## [DATA TO PROCESS]
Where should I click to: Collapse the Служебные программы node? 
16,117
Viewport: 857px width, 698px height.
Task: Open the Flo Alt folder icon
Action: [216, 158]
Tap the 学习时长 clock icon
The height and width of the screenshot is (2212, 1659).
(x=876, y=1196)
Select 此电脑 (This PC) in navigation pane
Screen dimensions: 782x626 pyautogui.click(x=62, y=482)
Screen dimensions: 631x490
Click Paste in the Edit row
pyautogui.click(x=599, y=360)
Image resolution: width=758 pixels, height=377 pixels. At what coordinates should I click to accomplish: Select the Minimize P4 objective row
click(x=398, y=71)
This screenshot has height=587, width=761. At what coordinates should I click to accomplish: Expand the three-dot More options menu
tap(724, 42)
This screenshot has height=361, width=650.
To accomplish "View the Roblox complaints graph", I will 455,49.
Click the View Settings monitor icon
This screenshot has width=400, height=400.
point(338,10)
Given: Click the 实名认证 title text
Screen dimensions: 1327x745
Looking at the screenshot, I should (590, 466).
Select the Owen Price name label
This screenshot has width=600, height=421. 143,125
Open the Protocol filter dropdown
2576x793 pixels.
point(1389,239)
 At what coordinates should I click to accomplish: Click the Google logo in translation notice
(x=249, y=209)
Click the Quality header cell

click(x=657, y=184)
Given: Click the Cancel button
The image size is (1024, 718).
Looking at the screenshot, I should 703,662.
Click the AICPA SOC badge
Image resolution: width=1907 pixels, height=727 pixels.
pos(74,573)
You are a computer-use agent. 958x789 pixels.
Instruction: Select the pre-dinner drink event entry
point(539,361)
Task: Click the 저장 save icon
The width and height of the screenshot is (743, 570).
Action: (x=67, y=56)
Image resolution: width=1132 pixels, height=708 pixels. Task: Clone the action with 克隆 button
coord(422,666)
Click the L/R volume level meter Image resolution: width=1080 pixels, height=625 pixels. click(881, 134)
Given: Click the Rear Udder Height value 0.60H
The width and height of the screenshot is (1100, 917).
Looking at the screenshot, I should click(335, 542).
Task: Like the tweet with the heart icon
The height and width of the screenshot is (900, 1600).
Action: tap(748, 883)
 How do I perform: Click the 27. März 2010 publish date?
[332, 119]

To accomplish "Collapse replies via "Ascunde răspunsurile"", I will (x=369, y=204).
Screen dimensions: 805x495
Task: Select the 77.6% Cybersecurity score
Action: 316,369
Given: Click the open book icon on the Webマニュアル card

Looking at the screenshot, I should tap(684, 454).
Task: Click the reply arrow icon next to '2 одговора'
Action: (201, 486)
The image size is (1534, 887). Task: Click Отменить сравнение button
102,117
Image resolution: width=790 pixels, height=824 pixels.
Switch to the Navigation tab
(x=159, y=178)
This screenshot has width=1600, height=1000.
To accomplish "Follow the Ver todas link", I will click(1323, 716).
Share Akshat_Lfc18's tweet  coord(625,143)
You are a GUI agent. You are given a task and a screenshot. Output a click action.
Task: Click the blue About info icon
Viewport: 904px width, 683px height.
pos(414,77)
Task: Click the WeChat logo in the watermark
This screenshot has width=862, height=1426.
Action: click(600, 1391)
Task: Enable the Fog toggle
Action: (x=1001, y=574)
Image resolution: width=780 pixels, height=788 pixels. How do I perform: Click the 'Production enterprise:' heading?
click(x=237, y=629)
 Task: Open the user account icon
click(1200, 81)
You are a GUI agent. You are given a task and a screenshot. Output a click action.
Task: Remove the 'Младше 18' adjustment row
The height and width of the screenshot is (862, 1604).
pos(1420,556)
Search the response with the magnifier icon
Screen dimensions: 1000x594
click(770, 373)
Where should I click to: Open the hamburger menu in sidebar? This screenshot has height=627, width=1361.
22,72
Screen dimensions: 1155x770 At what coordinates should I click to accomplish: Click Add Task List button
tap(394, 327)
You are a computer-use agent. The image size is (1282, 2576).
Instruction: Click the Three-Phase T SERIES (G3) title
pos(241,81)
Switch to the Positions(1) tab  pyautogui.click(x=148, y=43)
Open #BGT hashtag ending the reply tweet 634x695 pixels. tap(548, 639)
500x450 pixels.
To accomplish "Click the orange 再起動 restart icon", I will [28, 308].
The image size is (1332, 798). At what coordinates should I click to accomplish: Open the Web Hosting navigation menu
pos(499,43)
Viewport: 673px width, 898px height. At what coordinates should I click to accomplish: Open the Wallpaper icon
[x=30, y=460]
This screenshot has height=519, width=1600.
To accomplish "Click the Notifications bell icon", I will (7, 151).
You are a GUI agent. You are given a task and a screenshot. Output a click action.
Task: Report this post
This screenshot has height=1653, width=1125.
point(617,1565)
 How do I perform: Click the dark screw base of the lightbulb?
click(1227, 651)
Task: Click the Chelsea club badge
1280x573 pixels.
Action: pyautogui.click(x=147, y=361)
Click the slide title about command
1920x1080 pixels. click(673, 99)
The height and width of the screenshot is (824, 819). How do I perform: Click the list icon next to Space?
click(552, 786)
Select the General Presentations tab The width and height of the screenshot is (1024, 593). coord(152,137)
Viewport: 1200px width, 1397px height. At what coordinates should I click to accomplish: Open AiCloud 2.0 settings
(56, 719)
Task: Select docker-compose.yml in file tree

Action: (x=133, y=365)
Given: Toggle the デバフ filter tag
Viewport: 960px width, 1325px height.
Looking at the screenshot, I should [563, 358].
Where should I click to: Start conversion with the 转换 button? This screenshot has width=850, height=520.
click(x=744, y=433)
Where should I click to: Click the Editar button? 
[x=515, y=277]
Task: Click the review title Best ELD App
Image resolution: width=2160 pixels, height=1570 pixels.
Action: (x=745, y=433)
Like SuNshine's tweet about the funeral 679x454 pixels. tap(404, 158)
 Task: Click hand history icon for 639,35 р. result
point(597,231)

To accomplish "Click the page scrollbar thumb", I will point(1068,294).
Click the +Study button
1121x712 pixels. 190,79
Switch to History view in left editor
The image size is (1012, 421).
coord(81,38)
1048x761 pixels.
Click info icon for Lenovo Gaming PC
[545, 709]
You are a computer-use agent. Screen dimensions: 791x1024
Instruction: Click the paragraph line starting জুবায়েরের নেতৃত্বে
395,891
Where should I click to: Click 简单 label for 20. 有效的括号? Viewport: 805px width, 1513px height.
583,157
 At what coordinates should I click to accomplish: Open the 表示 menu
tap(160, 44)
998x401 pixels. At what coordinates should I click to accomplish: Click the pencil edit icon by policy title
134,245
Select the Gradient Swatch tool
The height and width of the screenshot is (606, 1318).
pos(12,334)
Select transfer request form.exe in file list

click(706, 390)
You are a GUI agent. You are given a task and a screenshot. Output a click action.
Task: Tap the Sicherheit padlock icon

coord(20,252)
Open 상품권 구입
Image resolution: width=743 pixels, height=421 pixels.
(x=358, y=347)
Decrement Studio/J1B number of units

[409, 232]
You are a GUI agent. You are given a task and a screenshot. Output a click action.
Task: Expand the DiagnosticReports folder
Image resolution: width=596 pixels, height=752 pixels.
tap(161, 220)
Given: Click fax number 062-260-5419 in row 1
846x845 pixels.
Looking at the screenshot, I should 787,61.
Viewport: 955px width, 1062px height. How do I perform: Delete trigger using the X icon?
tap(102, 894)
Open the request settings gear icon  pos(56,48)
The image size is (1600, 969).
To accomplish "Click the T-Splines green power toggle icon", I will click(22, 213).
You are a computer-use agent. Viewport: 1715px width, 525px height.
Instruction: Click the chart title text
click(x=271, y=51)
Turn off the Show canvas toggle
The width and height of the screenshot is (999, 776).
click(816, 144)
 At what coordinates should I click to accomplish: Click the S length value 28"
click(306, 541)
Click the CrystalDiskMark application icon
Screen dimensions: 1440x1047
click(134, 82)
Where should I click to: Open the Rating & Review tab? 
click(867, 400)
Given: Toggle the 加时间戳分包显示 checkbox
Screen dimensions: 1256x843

## [EXERCISE OBJECTIVE]
Output, exactly and in full, the lines from the start of the entries above through the line that contains "Screen dimensions: 631x490".

## [YOUR RESPONSE]
Where should I click to: Collapse the Служебные программы node? 
16,117
Viewport: 857px width, 698px height.
Task: Open the Flo Alt folder icon
Action: [216, 158]
Tap the 学习时长 clock icon
The height and width of the screenshot is (2212, 1659).
(x=876, y=1196)
Select 此电脑 (This PC) in navigation pane
Screen dimensions: 782x626 pyautogui.click(x=62, y=482)
Screen dimensions: 631x490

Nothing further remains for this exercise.